- SVOLGI QUANTO SEGUE:
1 > Riscrivi in forma più breve il paragrafo del testo sulla leucemia linfoblastica acuta che comincia con "Una combinazione chemo-free", conservandone i fatti principali.
2 > Spiega in una-tre frasi perché, secondo il testo sulla leucemia linfoblastica acuta, Sabina Chiaretti ritiene che l'approccio chemo-free debba diventare il nuovo standard di cura.
3 > Riprendi il testo sulla leucemia linfoblastica acuta a partire dal punto in cui si interrompe.

- BRANO CITATO:
-------
Leucemia linfoblastica acuta Ph+, con blinatumomab più ponatinib risultati migliori rispetto a chemio più imatinib
Una combinazione chemo-free costituita dall’anticorpo bispecifico blinatumomab più l’inibitore tirosin chinasico (TKI) ponatinib permette di ottenere tassi di risposta ematologica completa e di sopravvivenza superiori rispetto alla combinazione di imatinib e chemioterapia nei pazienti adulti con leucemia linfoblastica acuta (LLA) Philadelphia-positiva (Ph+). Lo dimostrano i primi risultati di un trial multicentrico italiano, lo studio di fase 3 GIMEMA ALL2820, presentati in occasione del 67° congresso dell’American Society of Hematology (ASH), a Orlando.
L’approccio chemo-free si è tradotto in una mortalità più bassa e in un miglioramento sia della sopravvivenza libera da eventi (EFS) sia della sopravvivenza globale (OS).
In particolare, al momento dell’analisi, nel braccio assegnato a blinatumomab più ponatinib si è osservato un tasso di risposta ematologica completa quasi del 95% e il tasso di mortalità è risultato quattro volte inferiore rispetto al braccio di confronto: 2,5% contro 10,2%.
Potenziale nuovo standard di cura
Lo studio, che ha arruolato pazienti adulti senza limiti di età, rappresenta il primo confronto formale fra questi due approcci in pazienti con leucemia linfoblastica acuta Ph+ di nuova diagnosi.
Secondo gli autori, i risultati offrono la certezza che la chemioterapia può essere omessa senza effetti negativi e suggeriscono che una combinazione chemo-free di un TKI e un farmaco immunoterapico potrebbe diventare il nuovo standard di cura per questo gruppo di pazienti.
«L’approccio chemo-free dovrebbe diventare il nuovo standard di cura per la leucemia linfoblastica acuta Ph+» ha affermato l’autrice principale dello studio, Sabina Chiaretti, Professore associato di Ematologia presso l’Università La Sapienza di Roma. «I primi risultati dello studio di fase 3 GIMEMA ALL2820 mostrano per la prima volta, in un confronto testa a testa, un vantaggio significativo di un approccio chemo-free rispetto alla combinazione di un TKI con la chemioterapia, con tassi superiori di risposta ematologica completa e negatività della MRD, meno decessi ed EFS e OS migliori».
-------
- RECORD ESTRATTI:
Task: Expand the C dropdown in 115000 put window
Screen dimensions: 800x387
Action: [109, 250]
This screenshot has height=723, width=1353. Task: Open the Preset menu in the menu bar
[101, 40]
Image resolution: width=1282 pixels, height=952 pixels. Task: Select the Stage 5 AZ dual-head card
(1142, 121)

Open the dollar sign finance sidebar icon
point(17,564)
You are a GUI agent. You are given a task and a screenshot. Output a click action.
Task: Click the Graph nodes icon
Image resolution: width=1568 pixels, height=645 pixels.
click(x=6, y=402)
-------
- RISPOSTE QUI SOTTO:
1 > Nei pazienti adulti con leucemia linfoblastica acuta Ph+, la combinazione chemo-free di blinatumomab (anticorpo bispecifico) e ponatinib (TKI) offre tassi di risposta ematologica completa e di sopravvivenza superiori rispetto a imatinib più chemioterapia. Sono i primi risultati dello studio multicentrico italiano di fase 3 GIMEMA ALL2820, presentati al 67° congresso ASH a Orlando.

2 > Per la prima volta, in un confronto testa a testa, i primi risultati dello studio GIMEMA ALL2820 mostrano un vantaggio significativo dell'approccio chemo-free rispetto alla combinazione di un TKI con la chemioterapia. Rispetto a quest'ultima, l'approccio chemo-free dà tassi superiori di risposta ematologica completa e di negatività della MRD, meno decessi ed EFS e OS migliori.

3 >
«La significatività è stata davvero impressionante, con una differenza di oltre il 20% in termini di risposta molecolare, un test sensibile per le cellule tumorali residue dopo il trattamento, quindi questo approccio è davvero migliore», ha sottolineato l’autrice.
I presupposti dello studio
La leucemia linfoblastica acuta è un tipo di leucemia a rapida crescita che colpisce i globuli bianchi; la forma Ph+ è un sottotipo genetico causato da un’anomalia genetica nel cromosoma Philadelphia.
I pazienti con leucemia linfoblastica acuta Ph+ sono quelli a peggiore prognosi e con una maggiore resistenza alla chemioterapia. Vi è, dunque, una forte necessità di trattamenti più efficaci per questa specifica popolazione.
Negli ultimi anni, lo scenario è cambiato notevolmente grazie all’introduzione prima dei TKI nella fase di induzione e poi di blinatumomab nella fase di consolidamento, aprendo così la strada agli approcci chemo-free.
Nello studio GIMEMA LAL2116, per esempio, si è esplorata la combinazione del TKI dasatinib con blinatumomab, ottenendo risultati promettenti, con una buona efficacia e minori effetti collaterali rispetto alla chemioterapia.
Nello studio GIMEMA ALL2820, i ricercatori italiani hanno cercato di migliorare ulteriormente gli outcome, combinando blinatumomab con un TKI di nuova generazione in pazienti adulti con leucemia linfoblastica acuta Ph+ di nuova diagnosi.
Lo studio GIMEMA ALL2820
Per lo studio, i ricercatori hanno arruolato 236 pazienti adulti con leucemia linfoblastica acuta Ph+, di età compresa tra 19 e 84 anni, assegnati secondo un rapporto di randomizzazione 2:1 al braccio sperimentale o al braccio di controllo.
Nel braccio sperimentale, ai pazienti di età compresa tra 18 e 65 anni è stato somministrato ponatinib alla dose di 45 mg/die per i primi 22 giorni, seguito da 30 mg/die fino al giorno 70, e poi due cicli di blinatumomab più ponatinib; ai pazienti di età pari o superiore a 65 anni sono stati somministrati 30 mg/die di ponatinib fino al giorno 70, seguiti da due cicli di terapia con blinatumomab e ponatinib.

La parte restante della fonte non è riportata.